→ Input

• • • • •

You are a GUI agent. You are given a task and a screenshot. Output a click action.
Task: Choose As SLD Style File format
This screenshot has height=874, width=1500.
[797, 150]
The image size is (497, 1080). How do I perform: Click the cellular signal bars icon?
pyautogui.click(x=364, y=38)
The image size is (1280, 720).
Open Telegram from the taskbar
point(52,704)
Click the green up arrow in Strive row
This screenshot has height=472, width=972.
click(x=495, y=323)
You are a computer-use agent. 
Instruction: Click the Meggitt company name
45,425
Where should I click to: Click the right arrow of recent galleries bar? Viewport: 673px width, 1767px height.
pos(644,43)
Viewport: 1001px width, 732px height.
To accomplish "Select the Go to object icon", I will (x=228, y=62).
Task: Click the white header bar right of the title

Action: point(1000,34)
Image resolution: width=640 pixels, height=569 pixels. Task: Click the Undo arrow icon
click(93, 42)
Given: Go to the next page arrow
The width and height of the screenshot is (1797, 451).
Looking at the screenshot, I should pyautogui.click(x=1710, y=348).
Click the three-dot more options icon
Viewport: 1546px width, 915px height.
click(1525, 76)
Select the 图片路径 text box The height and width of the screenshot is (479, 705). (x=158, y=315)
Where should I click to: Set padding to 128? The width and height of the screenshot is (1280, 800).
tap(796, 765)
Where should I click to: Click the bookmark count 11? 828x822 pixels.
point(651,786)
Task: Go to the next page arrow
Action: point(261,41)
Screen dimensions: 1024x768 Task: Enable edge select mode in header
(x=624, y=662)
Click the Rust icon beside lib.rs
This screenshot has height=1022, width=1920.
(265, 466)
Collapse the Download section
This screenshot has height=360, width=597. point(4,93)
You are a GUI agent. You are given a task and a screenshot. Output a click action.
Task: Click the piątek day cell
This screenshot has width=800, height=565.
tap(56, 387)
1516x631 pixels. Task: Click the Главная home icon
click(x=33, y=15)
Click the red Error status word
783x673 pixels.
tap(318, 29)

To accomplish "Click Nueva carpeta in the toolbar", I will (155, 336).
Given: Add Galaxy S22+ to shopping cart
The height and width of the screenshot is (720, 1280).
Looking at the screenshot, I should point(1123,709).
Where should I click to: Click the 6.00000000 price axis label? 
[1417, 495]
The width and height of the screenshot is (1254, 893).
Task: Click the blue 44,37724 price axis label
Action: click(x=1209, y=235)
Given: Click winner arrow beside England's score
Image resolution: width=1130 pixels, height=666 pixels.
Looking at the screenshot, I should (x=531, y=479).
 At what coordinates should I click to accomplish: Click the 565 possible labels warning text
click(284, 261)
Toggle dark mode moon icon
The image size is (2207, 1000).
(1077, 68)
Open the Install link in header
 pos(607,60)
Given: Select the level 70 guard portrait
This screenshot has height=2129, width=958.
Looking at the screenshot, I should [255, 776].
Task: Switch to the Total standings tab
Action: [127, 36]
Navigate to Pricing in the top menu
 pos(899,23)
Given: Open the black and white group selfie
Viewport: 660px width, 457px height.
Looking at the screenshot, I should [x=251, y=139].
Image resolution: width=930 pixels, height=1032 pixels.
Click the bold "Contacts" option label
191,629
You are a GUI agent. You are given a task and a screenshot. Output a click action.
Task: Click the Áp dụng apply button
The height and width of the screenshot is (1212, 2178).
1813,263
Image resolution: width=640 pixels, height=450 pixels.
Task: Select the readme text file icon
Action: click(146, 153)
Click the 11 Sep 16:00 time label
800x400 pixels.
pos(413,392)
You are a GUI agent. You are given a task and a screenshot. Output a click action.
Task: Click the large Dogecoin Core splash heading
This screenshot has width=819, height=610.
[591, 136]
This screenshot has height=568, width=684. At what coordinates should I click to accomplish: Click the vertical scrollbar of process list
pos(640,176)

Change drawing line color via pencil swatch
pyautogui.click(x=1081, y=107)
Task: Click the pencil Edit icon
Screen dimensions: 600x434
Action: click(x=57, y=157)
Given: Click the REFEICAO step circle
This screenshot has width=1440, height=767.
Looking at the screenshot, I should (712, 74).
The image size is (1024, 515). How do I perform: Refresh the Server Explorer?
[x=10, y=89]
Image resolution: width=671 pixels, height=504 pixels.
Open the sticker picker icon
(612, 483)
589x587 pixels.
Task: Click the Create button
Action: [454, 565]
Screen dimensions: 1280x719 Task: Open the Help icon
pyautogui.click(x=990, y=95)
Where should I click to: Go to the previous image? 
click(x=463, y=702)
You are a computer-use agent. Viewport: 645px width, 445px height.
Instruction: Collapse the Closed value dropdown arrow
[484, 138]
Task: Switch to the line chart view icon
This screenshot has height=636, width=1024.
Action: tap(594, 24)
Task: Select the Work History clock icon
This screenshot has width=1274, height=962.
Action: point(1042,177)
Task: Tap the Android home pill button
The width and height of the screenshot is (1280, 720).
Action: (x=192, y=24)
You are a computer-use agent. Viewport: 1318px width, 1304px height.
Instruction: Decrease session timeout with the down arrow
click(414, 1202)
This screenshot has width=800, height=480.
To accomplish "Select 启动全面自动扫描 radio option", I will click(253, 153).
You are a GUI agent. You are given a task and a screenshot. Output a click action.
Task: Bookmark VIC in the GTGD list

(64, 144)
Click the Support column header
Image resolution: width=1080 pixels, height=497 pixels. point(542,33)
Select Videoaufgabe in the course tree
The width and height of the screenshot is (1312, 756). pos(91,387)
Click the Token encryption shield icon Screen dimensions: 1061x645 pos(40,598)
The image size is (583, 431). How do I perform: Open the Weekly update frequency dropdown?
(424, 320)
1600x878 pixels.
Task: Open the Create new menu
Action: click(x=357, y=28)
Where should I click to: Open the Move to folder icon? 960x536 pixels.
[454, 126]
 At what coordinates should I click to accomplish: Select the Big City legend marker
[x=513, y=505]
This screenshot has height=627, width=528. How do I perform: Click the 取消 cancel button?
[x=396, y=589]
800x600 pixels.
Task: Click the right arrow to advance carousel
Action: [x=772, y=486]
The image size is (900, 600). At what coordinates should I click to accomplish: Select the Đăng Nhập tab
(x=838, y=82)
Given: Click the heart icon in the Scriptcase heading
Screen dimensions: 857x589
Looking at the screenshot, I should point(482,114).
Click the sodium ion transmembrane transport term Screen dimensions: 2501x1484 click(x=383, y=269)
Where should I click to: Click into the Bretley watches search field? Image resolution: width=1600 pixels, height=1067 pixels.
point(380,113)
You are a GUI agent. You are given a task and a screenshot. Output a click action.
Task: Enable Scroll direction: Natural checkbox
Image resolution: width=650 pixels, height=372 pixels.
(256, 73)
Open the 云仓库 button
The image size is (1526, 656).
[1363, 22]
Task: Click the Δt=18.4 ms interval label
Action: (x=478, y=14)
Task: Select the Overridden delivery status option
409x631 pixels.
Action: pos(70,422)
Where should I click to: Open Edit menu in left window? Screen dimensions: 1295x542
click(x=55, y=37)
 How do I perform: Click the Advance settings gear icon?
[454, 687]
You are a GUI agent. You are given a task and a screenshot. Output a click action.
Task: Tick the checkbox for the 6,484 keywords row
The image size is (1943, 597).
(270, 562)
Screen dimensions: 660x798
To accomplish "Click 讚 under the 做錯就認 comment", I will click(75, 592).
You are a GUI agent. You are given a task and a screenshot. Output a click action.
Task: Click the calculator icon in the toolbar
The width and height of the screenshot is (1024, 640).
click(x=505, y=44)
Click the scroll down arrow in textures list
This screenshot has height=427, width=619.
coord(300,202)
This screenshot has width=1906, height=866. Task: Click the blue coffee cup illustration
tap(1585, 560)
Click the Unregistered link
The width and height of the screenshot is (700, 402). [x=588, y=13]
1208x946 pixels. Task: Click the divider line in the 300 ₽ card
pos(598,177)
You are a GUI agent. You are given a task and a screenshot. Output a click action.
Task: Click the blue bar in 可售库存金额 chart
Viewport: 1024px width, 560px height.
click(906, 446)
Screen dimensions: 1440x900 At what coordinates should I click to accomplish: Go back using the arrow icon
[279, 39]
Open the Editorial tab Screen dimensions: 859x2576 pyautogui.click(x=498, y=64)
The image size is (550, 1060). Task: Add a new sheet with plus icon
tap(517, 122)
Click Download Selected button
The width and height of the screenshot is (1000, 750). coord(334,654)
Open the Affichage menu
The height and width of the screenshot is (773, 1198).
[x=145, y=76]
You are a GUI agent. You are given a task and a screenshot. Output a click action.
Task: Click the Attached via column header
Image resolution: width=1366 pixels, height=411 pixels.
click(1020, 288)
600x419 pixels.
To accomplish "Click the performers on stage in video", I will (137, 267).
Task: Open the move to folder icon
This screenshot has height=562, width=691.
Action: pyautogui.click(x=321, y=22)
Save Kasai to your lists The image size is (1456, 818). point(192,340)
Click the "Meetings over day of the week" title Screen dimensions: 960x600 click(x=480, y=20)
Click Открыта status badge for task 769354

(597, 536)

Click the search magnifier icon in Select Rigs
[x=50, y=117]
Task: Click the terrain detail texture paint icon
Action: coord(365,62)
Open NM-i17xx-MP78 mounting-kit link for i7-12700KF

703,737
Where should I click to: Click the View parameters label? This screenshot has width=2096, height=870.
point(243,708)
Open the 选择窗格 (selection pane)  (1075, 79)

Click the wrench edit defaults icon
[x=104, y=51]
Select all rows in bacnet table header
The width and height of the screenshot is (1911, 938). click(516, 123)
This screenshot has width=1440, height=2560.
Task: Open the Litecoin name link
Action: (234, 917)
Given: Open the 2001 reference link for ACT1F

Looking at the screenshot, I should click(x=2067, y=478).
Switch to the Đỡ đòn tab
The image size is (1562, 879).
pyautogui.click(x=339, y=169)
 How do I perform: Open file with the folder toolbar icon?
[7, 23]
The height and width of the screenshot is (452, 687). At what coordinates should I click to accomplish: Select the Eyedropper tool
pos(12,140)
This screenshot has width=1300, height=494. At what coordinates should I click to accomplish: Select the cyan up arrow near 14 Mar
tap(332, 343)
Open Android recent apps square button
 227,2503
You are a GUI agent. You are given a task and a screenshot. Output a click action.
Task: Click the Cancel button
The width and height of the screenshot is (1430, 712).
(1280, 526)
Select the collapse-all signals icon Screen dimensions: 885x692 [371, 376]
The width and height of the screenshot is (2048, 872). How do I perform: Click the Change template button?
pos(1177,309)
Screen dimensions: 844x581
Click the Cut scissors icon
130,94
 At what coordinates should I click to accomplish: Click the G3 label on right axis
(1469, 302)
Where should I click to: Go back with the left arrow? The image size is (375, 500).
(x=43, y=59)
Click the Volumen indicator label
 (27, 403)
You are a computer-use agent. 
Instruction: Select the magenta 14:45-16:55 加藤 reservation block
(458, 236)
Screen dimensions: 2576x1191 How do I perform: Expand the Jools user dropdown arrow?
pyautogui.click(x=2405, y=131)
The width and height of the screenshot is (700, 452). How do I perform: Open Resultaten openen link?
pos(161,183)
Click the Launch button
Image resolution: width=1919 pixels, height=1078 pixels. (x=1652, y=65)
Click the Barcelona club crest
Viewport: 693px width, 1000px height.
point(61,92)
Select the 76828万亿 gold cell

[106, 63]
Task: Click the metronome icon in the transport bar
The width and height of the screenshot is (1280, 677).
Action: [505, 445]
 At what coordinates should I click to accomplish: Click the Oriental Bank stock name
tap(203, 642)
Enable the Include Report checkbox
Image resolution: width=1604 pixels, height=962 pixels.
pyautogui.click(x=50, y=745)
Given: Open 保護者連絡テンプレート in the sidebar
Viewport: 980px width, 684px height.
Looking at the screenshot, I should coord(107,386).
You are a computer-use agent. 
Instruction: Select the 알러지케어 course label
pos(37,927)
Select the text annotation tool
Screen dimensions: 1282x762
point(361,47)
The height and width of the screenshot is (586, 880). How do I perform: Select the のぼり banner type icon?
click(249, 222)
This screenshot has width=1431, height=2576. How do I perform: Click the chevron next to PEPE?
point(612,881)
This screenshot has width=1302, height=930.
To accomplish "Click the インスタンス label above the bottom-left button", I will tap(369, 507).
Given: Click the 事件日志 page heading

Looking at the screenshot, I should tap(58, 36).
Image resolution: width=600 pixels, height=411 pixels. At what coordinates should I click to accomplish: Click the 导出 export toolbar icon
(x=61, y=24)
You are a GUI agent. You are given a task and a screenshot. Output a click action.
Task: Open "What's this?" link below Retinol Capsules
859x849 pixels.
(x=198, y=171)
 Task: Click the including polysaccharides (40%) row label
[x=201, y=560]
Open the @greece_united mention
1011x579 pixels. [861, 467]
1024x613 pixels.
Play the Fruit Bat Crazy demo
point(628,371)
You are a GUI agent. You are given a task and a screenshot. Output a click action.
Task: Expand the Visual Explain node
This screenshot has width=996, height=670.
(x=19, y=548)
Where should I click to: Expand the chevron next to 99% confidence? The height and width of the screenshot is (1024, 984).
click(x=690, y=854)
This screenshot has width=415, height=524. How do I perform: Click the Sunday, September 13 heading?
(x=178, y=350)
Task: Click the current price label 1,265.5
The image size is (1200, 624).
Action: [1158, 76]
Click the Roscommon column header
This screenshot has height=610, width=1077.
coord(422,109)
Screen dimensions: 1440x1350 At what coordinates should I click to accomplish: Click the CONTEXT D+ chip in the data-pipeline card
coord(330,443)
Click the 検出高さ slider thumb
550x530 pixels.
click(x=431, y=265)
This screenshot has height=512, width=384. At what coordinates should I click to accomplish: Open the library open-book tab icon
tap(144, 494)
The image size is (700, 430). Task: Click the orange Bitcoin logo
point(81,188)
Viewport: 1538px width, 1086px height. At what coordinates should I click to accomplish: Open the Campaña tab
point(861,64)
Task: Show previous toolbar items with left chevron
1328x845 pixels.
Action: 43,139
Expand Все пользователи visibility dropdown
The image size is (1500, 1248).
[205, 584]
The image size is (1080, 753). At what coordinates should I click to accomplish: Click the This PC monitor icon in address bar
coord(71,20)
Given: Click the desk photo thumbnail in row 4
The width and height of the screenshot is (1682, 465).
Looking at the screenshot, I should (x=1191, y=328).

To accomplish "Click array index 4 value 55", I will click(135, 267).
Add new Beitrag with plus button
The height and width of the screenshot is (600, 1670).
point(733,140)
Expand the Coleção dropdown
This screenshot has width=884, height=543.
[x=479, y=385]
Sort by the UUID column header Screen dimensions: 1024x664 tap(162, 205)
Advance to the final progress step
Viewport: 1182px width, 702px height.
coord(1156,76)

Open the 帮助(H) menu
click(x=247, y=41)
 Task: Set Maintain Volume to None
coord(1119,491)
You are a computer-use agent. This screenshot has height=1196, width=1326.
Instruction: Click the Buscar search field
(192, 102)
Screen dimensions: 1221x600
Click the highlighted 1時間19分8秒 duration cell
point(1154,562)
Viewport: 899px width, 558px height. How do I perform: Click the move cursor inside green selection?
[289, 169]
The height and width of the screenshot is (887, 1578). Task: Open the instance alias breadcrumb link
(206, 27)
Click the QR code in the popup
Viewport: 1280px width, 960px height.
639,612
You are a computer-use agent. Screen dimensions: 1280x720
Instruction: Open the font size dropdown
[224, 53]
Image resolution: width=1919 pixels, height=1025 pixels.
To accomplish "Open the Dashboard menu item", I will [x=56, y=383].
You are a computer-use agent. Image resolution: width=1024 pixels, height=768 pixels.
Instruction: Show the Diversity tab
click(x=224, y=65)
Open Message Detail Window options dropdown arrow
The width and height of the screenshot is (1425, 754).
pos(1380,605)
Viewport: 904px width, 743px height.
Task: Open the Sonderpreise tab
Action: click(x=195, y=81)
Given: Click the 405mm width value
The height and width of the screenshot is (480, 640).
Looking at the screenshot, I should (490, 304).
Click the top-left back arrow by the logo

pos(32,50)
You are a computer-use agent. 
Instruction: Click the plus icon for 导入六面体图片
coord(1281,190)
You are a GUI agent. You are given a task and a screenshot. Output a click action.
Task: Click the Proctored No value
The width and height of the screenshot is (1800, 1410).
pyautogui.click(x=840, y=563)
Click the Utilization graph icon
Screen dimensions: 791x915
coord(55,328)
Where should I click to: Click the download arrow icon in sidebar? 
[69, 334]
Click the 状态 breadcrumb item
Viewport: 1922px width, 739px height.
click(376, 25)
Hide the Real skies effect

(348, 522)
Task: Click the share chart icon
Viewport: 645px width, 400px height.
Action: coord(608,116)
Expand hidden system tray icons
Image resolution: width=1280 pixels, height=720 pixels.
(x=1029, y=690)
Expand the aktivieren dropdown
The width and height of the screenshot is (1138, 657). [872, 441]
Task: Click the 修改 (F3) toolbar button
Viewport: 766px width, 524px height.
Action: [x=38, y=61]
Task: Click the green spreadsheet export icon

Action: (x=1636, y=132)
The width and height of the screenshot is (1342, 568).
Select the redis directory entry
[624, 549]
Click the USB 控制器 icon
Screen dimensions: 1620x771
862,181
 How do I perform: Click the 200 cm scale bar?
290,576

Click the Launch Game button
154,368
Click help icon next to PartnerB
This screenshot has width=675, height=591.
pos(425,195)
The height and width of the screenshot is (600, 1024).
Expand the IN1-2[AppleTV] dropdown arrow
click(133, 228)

• • • • •

Tally the lines of the material that contain the word "chart" and say the number, nothing more.

3